Cette année pour la deuxième fois nous décidons de faire une semaine d'escalade difficile. Mai l'âge aidant le plaisir étant notre première motivation et non la trouille de la chute accrochés à des grattons, nous partons avec un guide. Cette année encore le temps sera favorable, un peu moins que l'an dernier . En effet le temps orageux dans l'après-midi ne nous permettra pas d'envisager des voies de très grande ampleur. Nous ferons cependant quatre belles escalades entre deux cents et quatre cents mètres, cotées aux environs de TD( très difficile dans le jargon alpinistique), précédées d'un petit échauffement d'une soirée sur le Quiquillon d'Orpierre.

 

C'est avec beaucoup de plaisir que je me retrouve à Orpierre dans ce magnifique petit village des Hautes Alpes, chargé d'histoire. En effet il y a plusieurs siècles il se trouvait sur un axe important, maintenant totalement secondaire. Demain nous devons nous rendre au refuge de l'Olan où nous attend notre camarade et guide.

******************************

> [CONSIGNES]
1: Répondez à ces questions sur le récit d'escalade :
(a) Pour la combientième fois le groupe décide-t-il de faire une semaine d'escalade difficile ?
(b) Sur quel site a lieu le petit échauffement d'une soirée ?
(c) Dans quel refuge le guide attend-il le groupe ?
2: Pouvez-vous reproduire à l'identique le passage du récit d'escalade, de « C'est avec beaucoup » à « camarade et guide. » ?

> [DONNÉES EXTRAITES]
******************************

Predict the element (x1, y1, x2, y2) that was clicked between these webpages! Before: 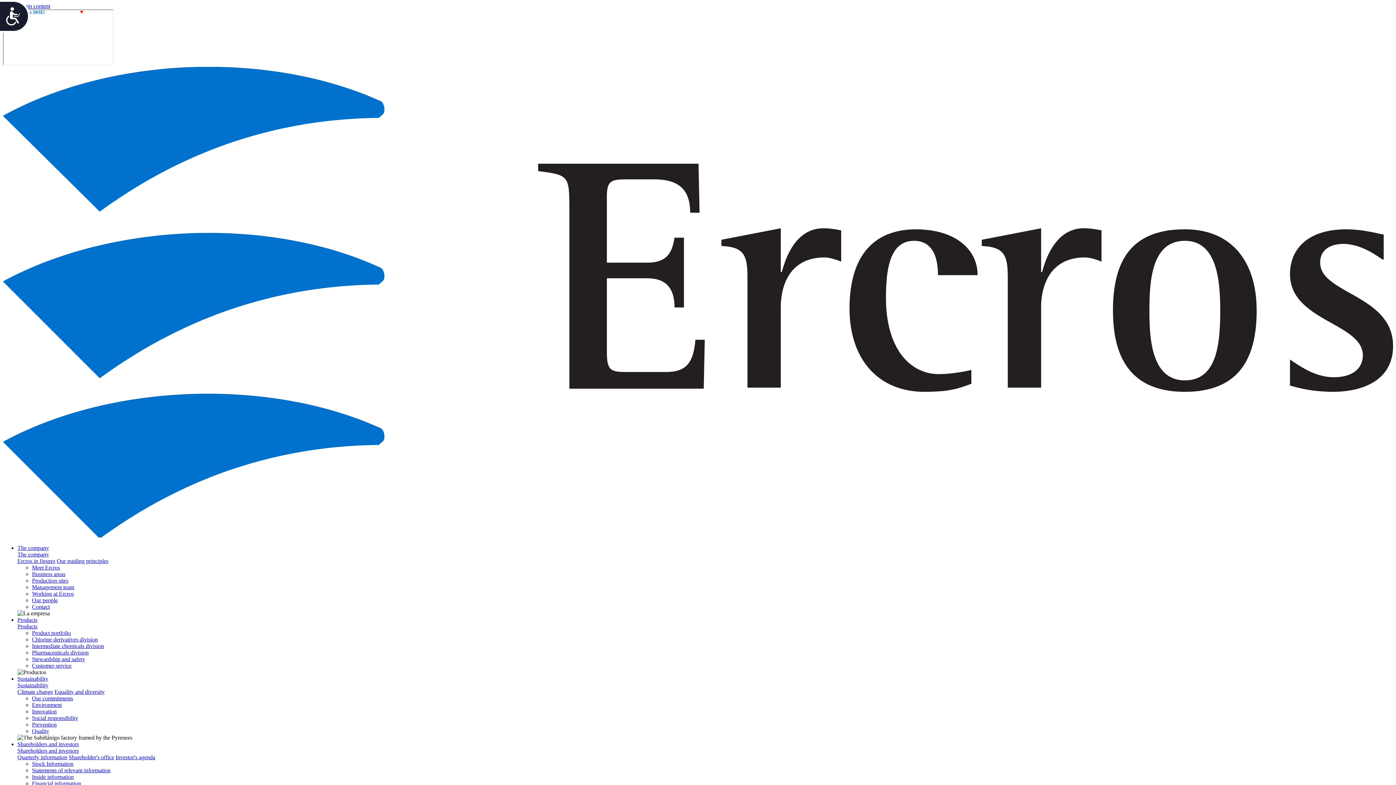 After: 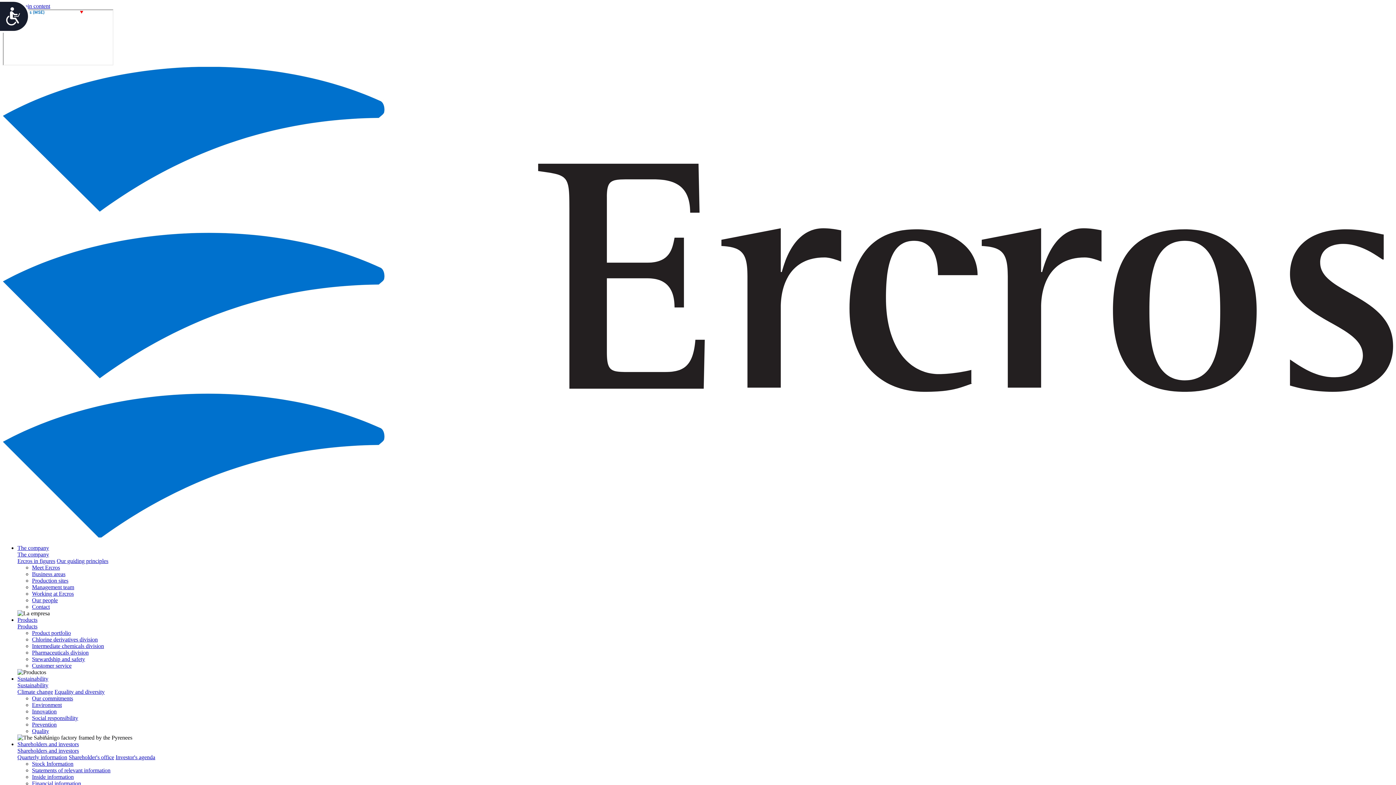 Action: label: Our people bbox: (32, 597, 57, 603)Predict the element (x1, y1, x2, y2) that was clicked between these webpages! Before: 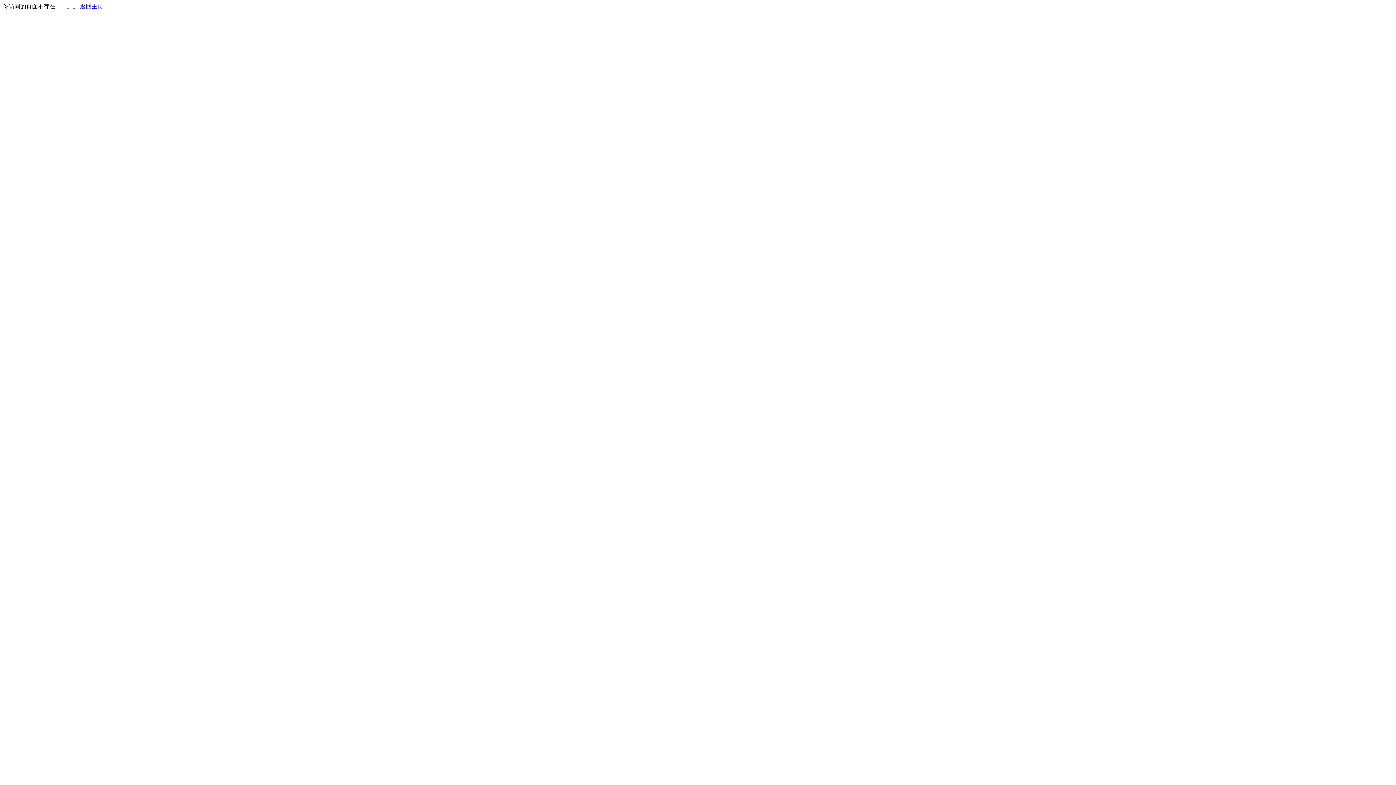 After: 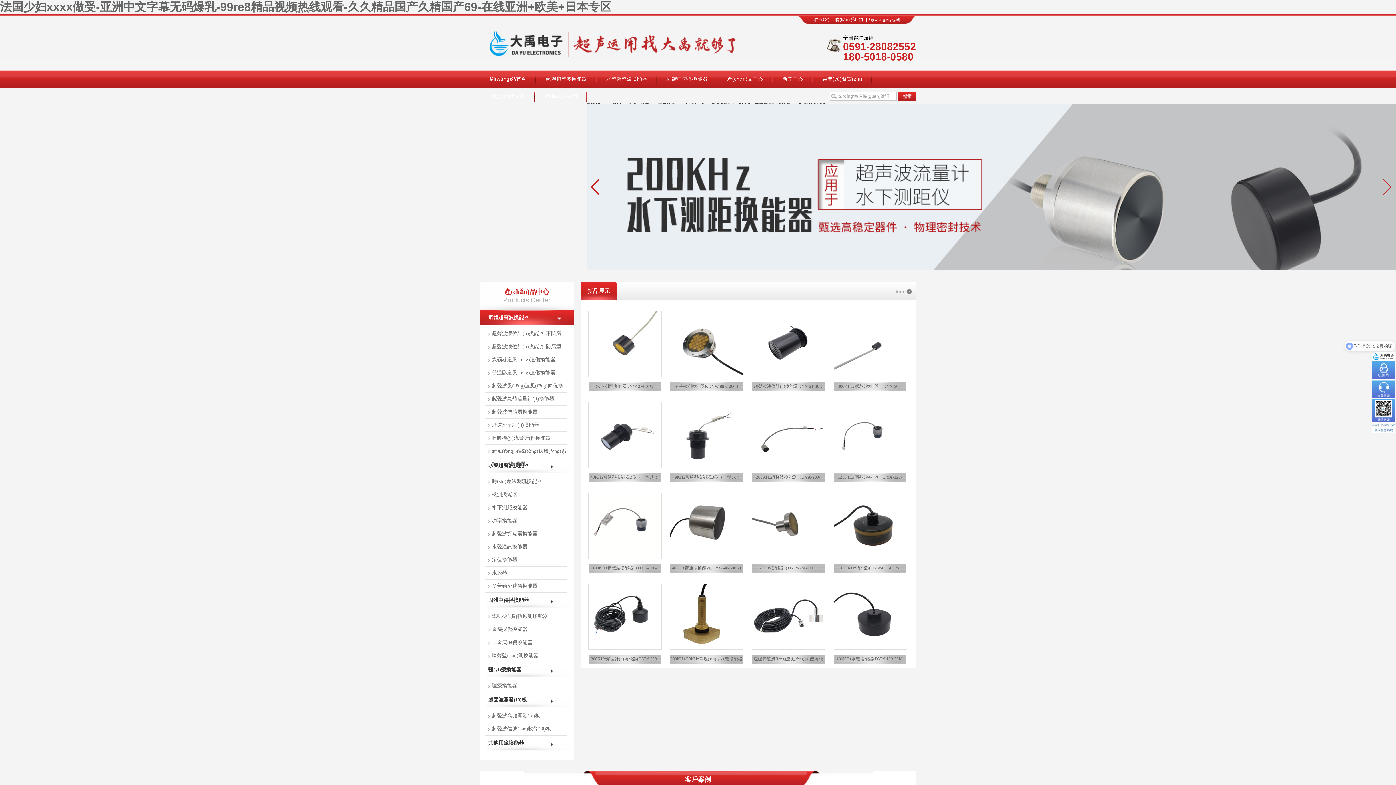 Action: bbox: (80, 3, 103, 9) label: 返回主页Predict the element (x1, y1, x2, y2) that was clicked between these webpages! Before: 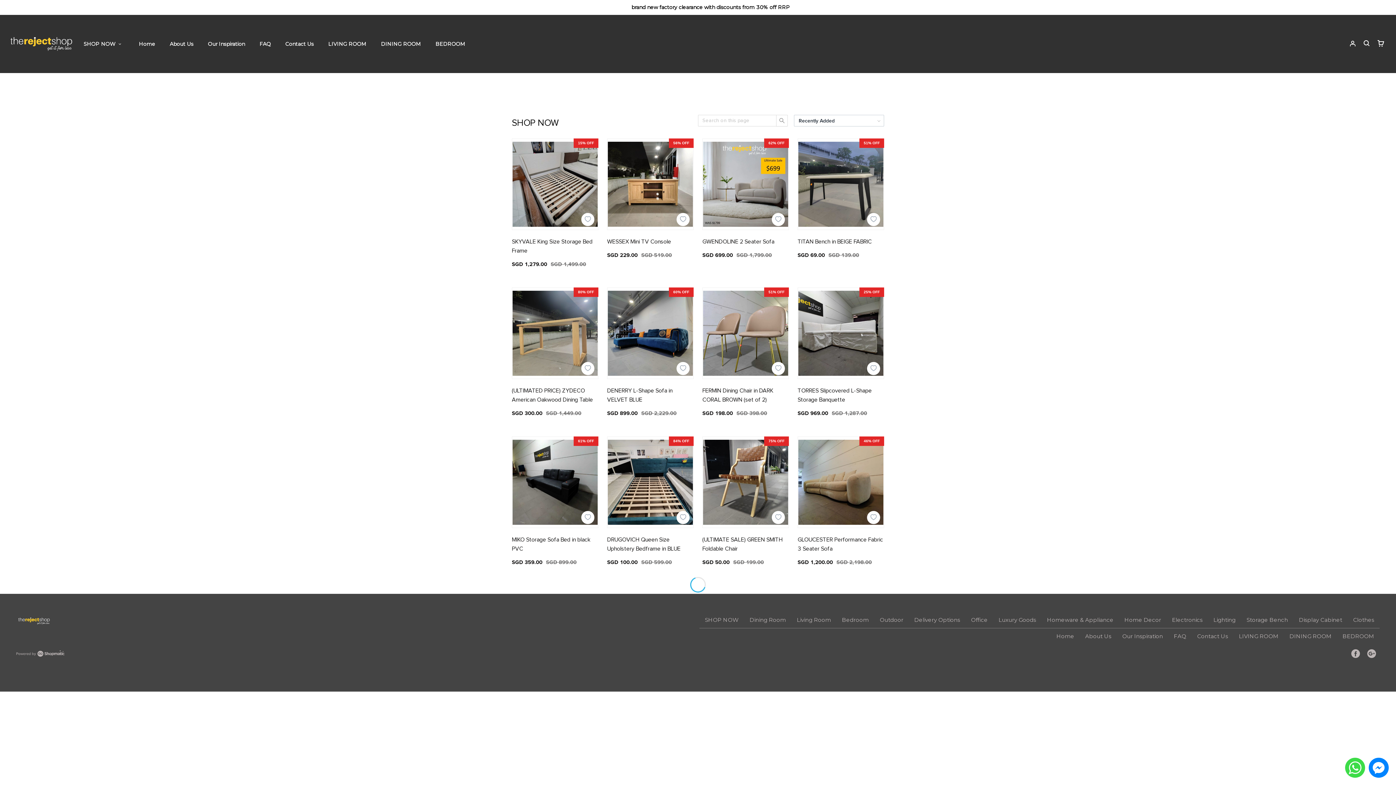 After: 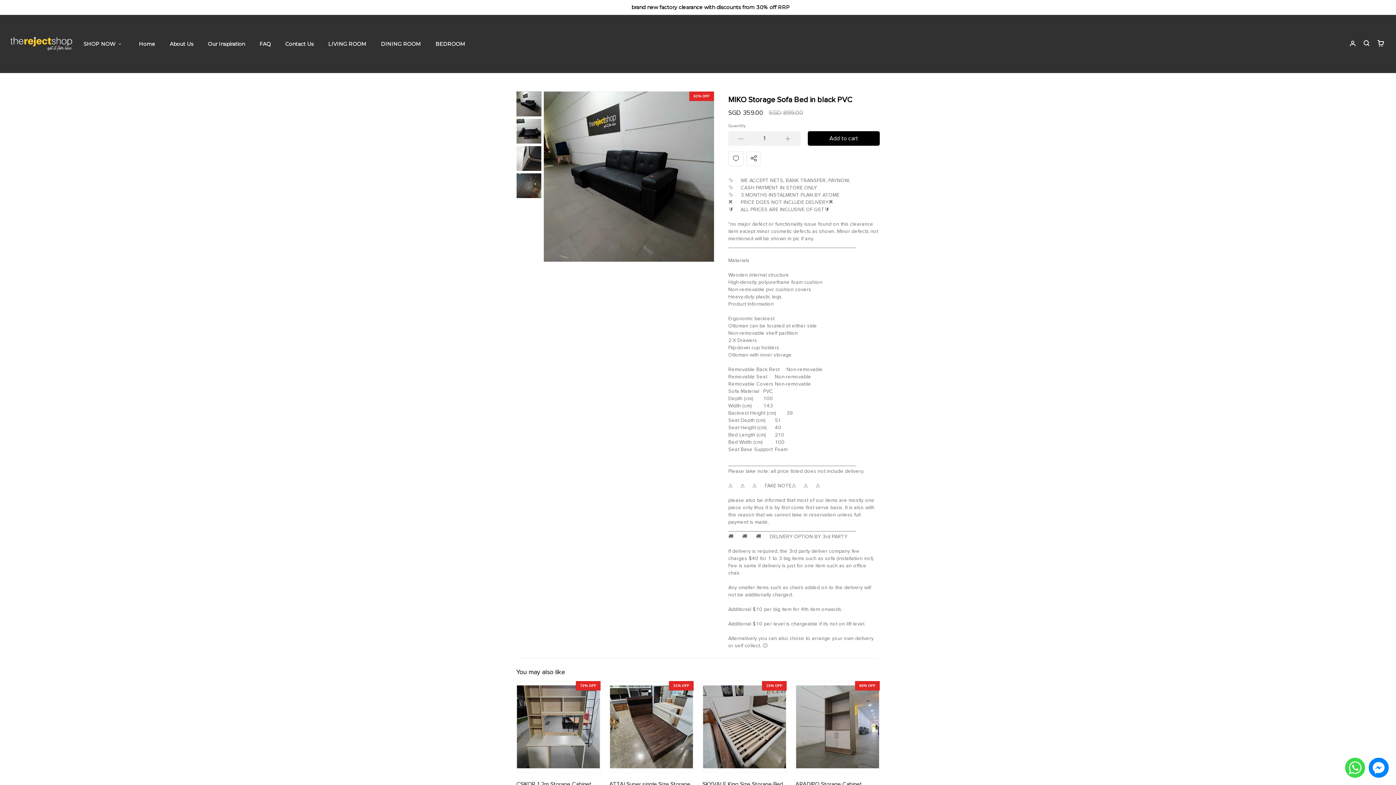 Action: label: 61% OFF
SGD 359.00
SGD 899.00
MIKO Storage Sofa Bed in black PVC bbox: (512, 436, 598, 574)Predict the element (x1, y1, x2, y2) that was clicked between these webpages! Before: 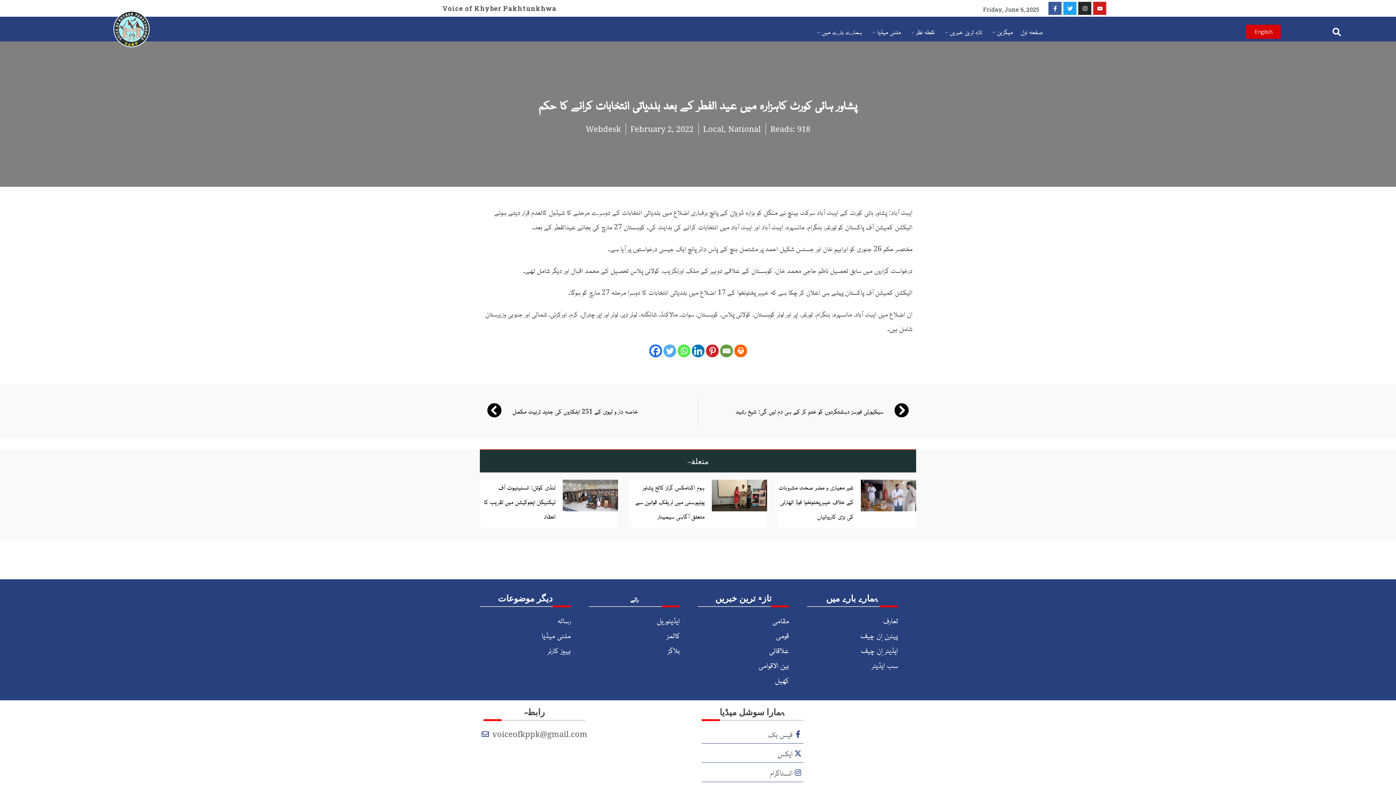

******************************

> [RÉPONSES]
1:
(a) Pour la deuxième fois.
(b) Sur le Quiquillon d'Orpierre.
(c) Au refuge de l'Olan.

2:
C'est avec beaucoup de plaisir que je me retrouve à Orpierre dans ce magnifique petit village des Hautes Alpes, chargé d'histoire. En effet il y a plusieurs siècles il se trouvait sur un axe important, maintenant totalement secondaire. Demain nous devons nous rendre au refuge de l'Olan où nous attend notre camarade et guide.